Why Do I Write?
I write because I have authority from life to do so.
The areas in which I have this authority are clearly outlined for me and I do not trespass into terrain unsuited to me. Life never asked me to be a politician; it has conferred that authority on other men and women. Life asked me to be a writer of a certain kind.
I examined everything when I was very young and, while being well aware of the sufferings of black people in southern Africa, I knew I could not cope with the liberatory struggle a world of hot, bickering hate, jealousy, betrayal and murder. I have such a delicate nervous balance that when faced with danger or secret activity, I tremble violently. The spies of the Boers would have long found me out and sent me the parcel bomb. Early in my writing career I made it known that politics was not my concern. But I carry this around with me like a sin. To be South African-born you have to be a politician, you have to be a liberator. You cannot stand aloof and not comment on the horror, the horror.
The international community is so obsessed with South Africa that I have often faced hostile audiences who have exclaimed impatiently: "Why were you invited? You are not a politically committed writer. Why don't you go and liberate the people of South Africa?"
The anguish this arouses! The country offered me nothing as a creative artist. It was a desolation of financial greed and puerile racial prejudice. I could not write about the country and the people. I could not lever any magic and charm out of the situation. After twenty-seven years I was happy to leave it. My books have all been set in Serowe, Botswana, where I have lived for twenty years and those who know my books, know that they are full of magic and wonder.

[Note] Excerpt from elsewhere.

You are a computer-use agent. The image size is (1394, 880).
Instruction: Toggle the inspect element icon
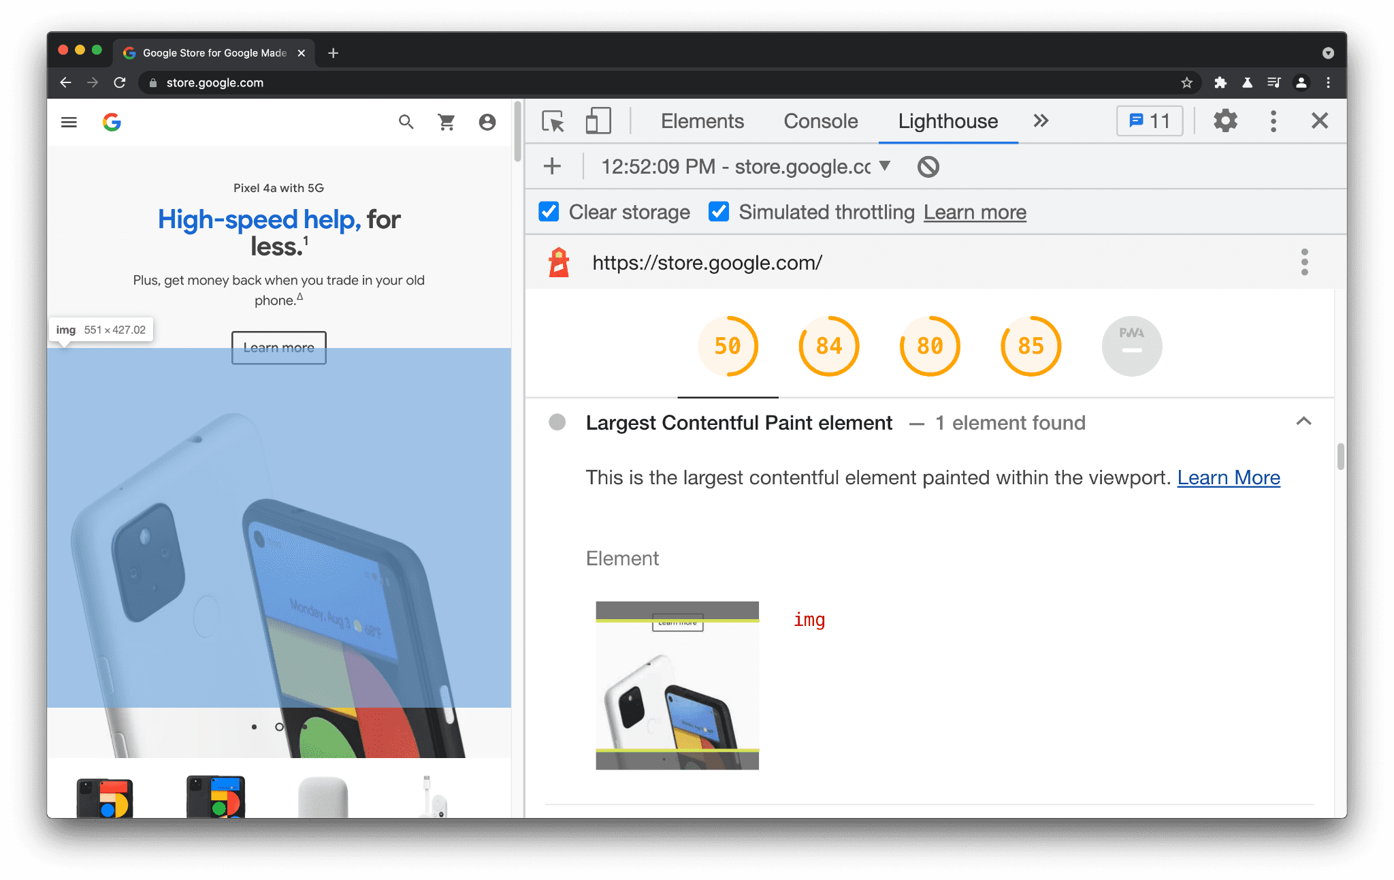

I know that the static death theme of white minority domination is not the total story of South Africa. That death that hangs over the land, seems in each generation to have called forth towering political leaders who have left their impression on the society and the world. No other country in the world has a record of having produced so many thinkers and leaders of towering grandeur. The political activity in this country has been rich and creative.
Once it was the socialist evolution and it helped at that time to raise the basic wage of mine workers and labourers from a shilling a day to a pound a day. Once it was the African National Congress, the Indian Congress and Mahatma Ghandi's passive resistance. For my generation it was Robert Sobukwe and Pan Africanism. For younger generations, it was Steve Biko and Black Consciousness. Beneath that death there is life, even though the truly great people of the land have never wielded political power. Thus, I can afford not to be a politician or liberator. There are so many politicians and liberators that I would pay homage to.
I ought to mention another hostile audience to whom I am a leper too — the black student of Africa. I have taken a few classes and seen the aggrieved faces:
When we read Achebe, Ngugi and Armah, we find things here we can identify with, but with you we are disoriented and flung into Western civilisation.
I admit that my reading background and influences are international but I would worry if limitation could be placed on the African personality and that only certain kinds of writers could properly represent the African personality. All my characters are black but I reserve for them the charm of being unpredictable and highly original. I would dread to be faced with a dark dungeon called the "proper" and recognisable African and that this should be the standard character one would find in an African novel. There is the urge towards a kind of closed-door nationalism in independent Africa, an urge to reject the colonial experience. But this is not possible. The African personality has been enlarged and changed by the colonial experience. I am not bad on Western civilisation. I simply have a door that stands open and characters that startle and enchant my readers.
All who know me know that in everyday waking reality I am an absolutely solitary person. Friends walk through my life, talk, smile and shake hands, but no one is near me. This is not true of my dream world at night. My dream world is crowded with thousands and thousands of people. It is not fancy or pretty-pretty but a practical, busy world where people are planning for the future and make known to me their preferences. My books are rooted in this source and all commentary and communication from this source have been carefully recorded in all my books. Together with people I have built up a kind of people religion that is rooted in the African soil. My world opposes the world of politicians. They plan for and dictate to the people. In my world people plan for themselves and dictate their requirements to me. It is a world full of love, tenderness, happiness and laughter. From it I have developed a love and reverence for people. I foresee a day when I will steal the title of God, the unseen Being in the sky, and offer it to mankind. From then onwards, people, as they pass each other in the street each day, will turn to each other and say: "Good-morning, God." War will end. Human suffering will end.
I am building a stairway to the stars. I have the authority to take the whole of mankind up there with me. That is why I write.
Written in March 1985 for the Paris daily Libération and immediately republished by Mmegi wa Dikgang in Gaborone.